Spurrier joins the growing list of college football coaches who've taken the Internet plunge. In the SEC, Florida's Urban Meyer, Tennessee's Phillip Fulmer and Arkansas's Houston Nutt already have their own sites. Georgia's Mark Richt is considering it but hasn't pulled the trigger, according to UGA spokesman Claude Felton.

And later this year, Alabama fans will be able to log on to coachsaban.net, the official Internet home of Nick Saban.So why do these coaches, who already put in long hours recruiting and preparing for Saturdays, invest precious time and energy into getting their names and faces onto the Internet?
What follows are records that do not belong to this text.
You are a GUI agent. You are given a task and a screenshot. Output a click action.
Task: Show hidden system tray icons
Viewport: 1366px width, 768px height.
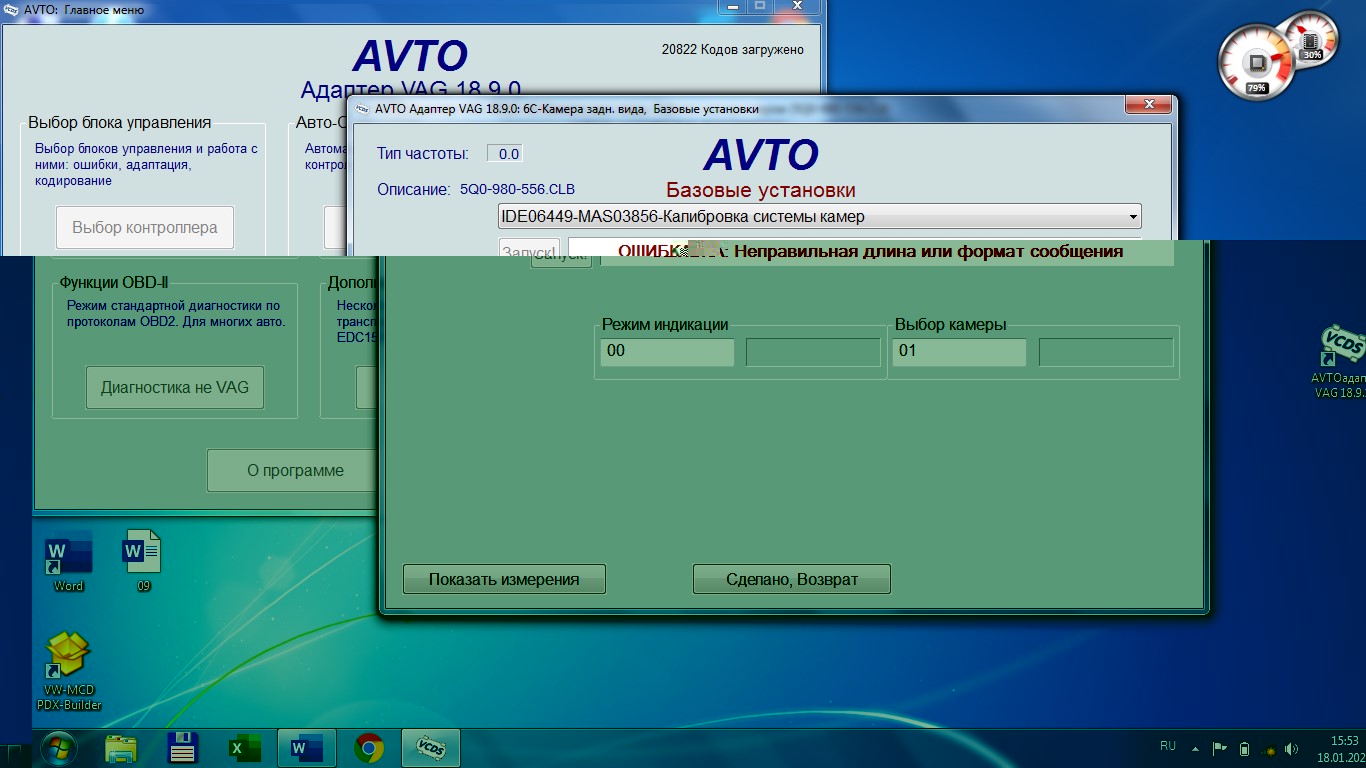(1194, 748)
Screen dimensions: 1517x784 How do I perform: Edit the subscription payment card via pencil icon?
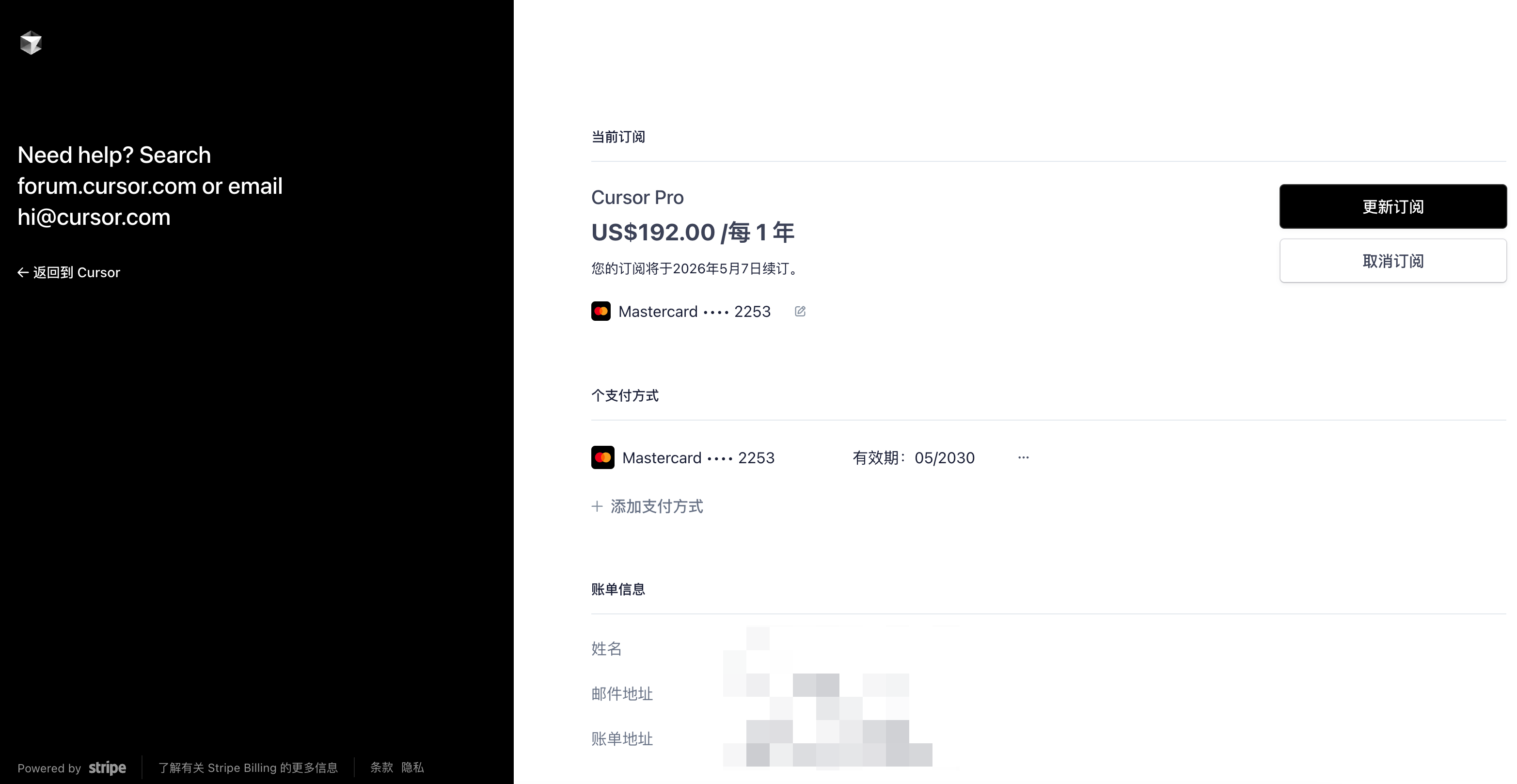tap(800, 312)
Part of the motivation is that the sites give them the ability to go straight to their fans without the filter of the traditional media.

In some cases, the sites can generate revenue, as has been the case for Virginia Tech's Frank Beamer, Southern Cal's Pete Carroll and Ohio State's Jim Tressel. Spurrier said that more than half of the proceeds from his site will go to South Carolina's athletics department.

The sites can also serve as a clearinghouse for information about summer camps and other news about the program. Then there's the obvious reason coaches get into the Web site business.

"It's all about recruiting," said Bill Little, the assistant athletics director at Texas.To a generation of football players who have grown up on the Internet, this is just the logical next step in the recruiting process.

"We get so much mail that you never get around to opening it," said Tyler King, a senior fullback from Buford, Ga. "[Coaches' sites are] a better way to find out what you need to know. It just makes sense. If you're trying to get younger players, you have to know that they are on the Internet all the time. They are comfortable surfing for the information they want."